Fire an ‘Act of God’

By Jason Ferguson


Two utility companies that are being sued by landowners in the wake of last year’s Legion Lake Fire are denying any responsibility for the blaze, which lasted over a week and burned 54,000 acres of state, federal and private land. It is the third-largest fire in the recorded history of the Black Hills.

A lawsuit filed in Seventh Judicial Circuit Court Aug. 17 claims negligence by Black Hills Power, dba Black Hills Energy (BHE) and Hanson Communications of Willmar, Minn., along with its subsidiary, Randall Telephone Co.

Landowners affected by the fire claim the tree recognized to have started the fire by falling onto a nearby BHE powerline during strong December winds last year was enabled to fall because a major portion of the tree’s root system was severed when a utility trench was dug adjacent to the tree, which they claim caused the tree’s soil plate to be severly damaged, “rendering it vulnerable to toppling.”

The 35-foot-tall tree was confirmed to have started the fire after an investigation.

In its response, the telephone company, through its attorneys, says it denies “each and every claim and cause action set forth in the Plaintiff’s Complaint except those which are specifically admitted or qualified.”

The company’s attorneys, John Nooney and Robert Galbraith of Rapid City, wrote in the answer to the lawsuit that their client, the telephone company, “generally admits” that a fire occurred in Custer State Park as generally alleged in the complaint, but “the Answering Defendants deny that they are liable to the Plaintiffs for the same.”

The next paragraph of the response states that while the telephone company admits it did locate certain facilities underground, it denies that it was negligent in the placement of such facilities and further denies that it is liable to the Plaintiffs for any claims or cause of action.

“The Answering Defendants affirmatively alleges that the claims or causes of action more fully set forth in the Plaintiff’s Complaint were the result of an act of God,” the response reads.

Through its attorneys, Marie Ruettgers and Edwin Evens, of Rapid City and Sioux Falls, respectively, BHE denies that the tree that fell was within its right of way, but does admit to a tree falling on a BHE powerline and igniting the fire.

BHE’s response goes on to lay some blame at the feet of the plaintiffs and other “third parties, saying “Plaintiffs failed to mitigate their damages, if any, and any damages resulting from Plaintiff’s failure to mitigate their damages may not be recovered.”

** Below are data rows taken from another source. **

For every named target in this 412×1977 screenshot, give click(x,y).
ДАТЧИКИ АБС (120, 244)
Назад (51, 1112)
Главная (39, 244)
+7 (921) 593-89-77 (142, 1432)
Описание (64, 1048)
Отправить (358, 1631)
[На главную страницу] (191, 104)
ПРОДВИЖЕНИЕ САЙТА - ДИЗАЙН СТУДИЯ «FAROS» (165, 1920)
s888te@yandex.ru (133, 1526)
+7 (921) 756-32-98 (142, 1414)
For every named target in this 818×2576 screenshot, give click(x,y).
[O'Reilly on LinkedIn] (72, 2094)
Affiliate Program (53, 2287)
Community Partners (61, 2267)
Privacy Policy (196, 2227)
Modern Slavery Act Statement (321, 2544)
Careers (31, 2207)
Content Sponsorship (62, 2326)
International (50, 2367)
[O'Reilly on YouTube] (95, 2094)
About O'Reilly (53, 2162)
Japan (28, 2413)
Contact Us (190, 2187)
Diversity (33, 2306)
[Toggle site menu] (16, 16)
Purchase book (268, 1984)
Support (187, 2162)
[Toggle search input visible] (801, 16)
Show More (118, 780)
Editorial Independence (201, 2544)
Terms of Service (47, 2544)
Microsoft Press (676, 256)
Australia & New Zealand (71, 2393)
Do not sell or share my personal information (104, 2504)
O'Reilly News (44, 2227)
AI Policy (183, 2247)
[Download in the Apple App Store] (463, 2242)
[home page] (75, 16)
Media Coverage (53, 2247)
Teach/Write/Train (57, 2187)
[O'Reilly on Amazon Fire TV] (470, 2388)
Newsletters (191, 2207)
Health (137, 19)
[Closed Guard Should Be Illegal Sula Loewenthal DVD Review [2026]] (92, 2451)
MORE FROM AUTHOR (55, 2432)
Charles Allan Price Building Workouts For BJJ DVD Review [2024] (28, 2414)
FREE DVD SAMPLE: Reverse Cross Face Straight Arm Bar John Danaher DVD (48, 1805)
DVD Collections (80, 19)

“The damages, of any, claimed by Plaintiffs were caused by the acts or omissions of third parties, for which Defendant has no responsibility or liability,” the response continues. “Plaintiff’s injuries and damages, if any, were caused by the fault of other persons, entities and/or actors, including but not limited to the Plaintiffs, whether or not joined as parties to this lawsuit, which must be evaluated and liability apportioned among all such actors proportionate to their respective fault.”

The original lawsuit says each plaintiff suffered consequential damages, including, but not limited to, loss of value of their real property, loss of personal property, loss of real estate value, loss of agricultural value (past and future), loss of aesthetics, rehabilitation, cleanup and replacement costs. 

Plaintiffs are Evan Gallentine, Roberta Gallentine, Anita Gallentine, Jeff Harkey, Gail Harkey and David Reyelts, individually and through Needles View Ranch, LLC. They are represented by Belle Fourche attorney Kenneth Barker.

Court documents list several claims for relief: negligence and that the fire harmed the plaintiffs by the “nuisance” and “trespass” of the defendants because of the fire. The suit seeks “their compensatory, consequential, incidental and actual damages, both past and future, in an amount to be determined by a jury,” along with costs, expenses and attorney fees related to the lawsuit.